Bokeh dashboards

How to deploy a bokeh dashboard.

What is Bokeh

Bokeh is a visualization library and a dashboard framework that allows fine-grained control over the construction of interactive visualizations. Work with Bokeh in Jupyter and when a visualization is ready - deploy it in Saturn.

Set up

To create a basic bokeh example use the following script at project/app.py:

import numpy as np

from bokeh.io import curdoc
from bokeh.layouts import column, row
from bokeh.models import ColumnDataSource, Slider, TextInput
from bokeh.plotting import figure

# Set up data
N = 200
x = np.linspace(0, 4*np.pi, N)
y = np.sin(x)
source = ColumnDataSource(data=dict(x=x, y=y))

# Set up plot
plot = figure(plot_height=400, plot_width=400, title="my sine wave",
              tools="crosshair,pan,reset,save,wheel_zoom",
              x_range=[0, 4*np.pi], y_range=[-2.5, 2.5])

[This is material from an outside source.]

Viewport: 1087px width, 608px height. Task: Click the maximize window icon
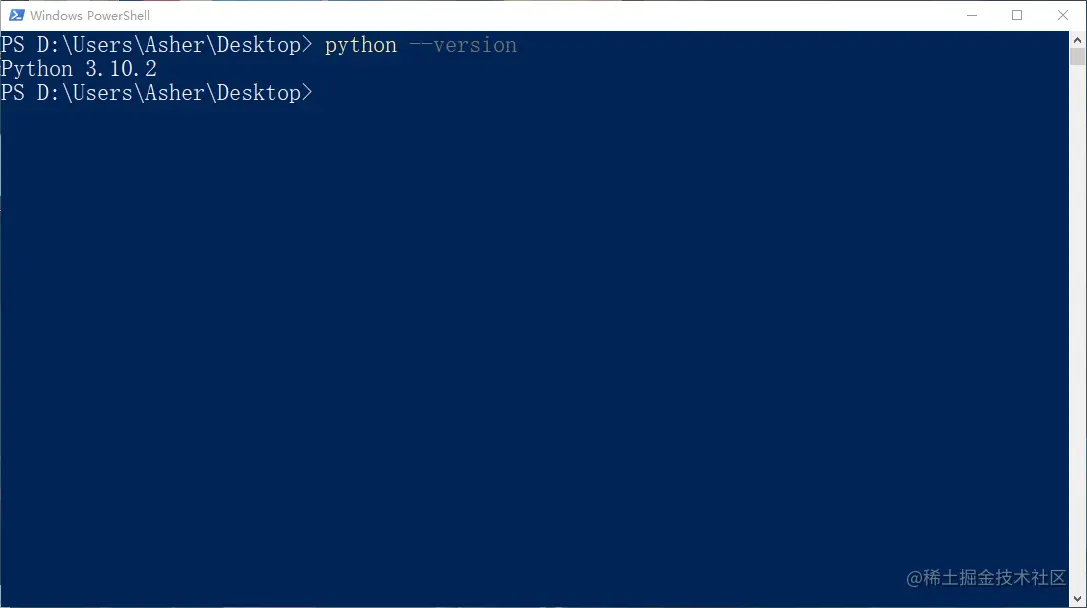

plot.line('x', 'y', source=source, line_width=3, line_alpha=0.6)

# Set up widgets
text = TextInput(title="title", value='my sine wave')
offset = Slider(title="offset", value=0.0, start=-5.0, end=5.0, step=0.1)
amplitude = Slider(title="amplitude", value=1.0, start=-5.0, end=5.0, step=0.1)
phase = Slider(title="phase", value=0.0, start=0.0, end=2*np.pi)
freq = Slider(title="frequency", value=1.0, start=0.1, end=5.1, step=0.1)

# Set up callbacks
def update_title(attrname, old, new):
    plot.title.text = text.value

text.on_change('value', update_title)

def update_data(attrname, old, new):

    # Get the current slider values
    a = amplitude.value
    b = offset.value
    w = phase.value
    k = freq.value

    # Generate the new curve
    x = np.linspace(0, 4*np.pi, N)
    y = a*np.sin(k*x + w) + b

    source.data = dict(x=x, y=y)

for w in [offset, amplitude, phase, freq]:
    w.on_change('value', update_data)

# Set up layouts and add to document
inputs = column(text, offset, amplitude, phase, freq)

curdoc().add_root(row(inputs, plot, width=800))
curdoc().title = "Sliders"

Or you can choose one of the more interesting dashboards from Bokeh Gallery.

Deployment

After you’re happy with this, it’s very easy to enable a production deployment. For a production deployment, we need to expose the proper port and allow access.

From the Deployments page in your Saturn dashboard choose the project and use the command:

python -m bokeh serve app.py --port=8000 --address="0.0.0.0" --allow-websocket-origin="*"

Click Create. The new Deployment will show on the top of the page:

Initially, the status will be Stopped. Click play to start it.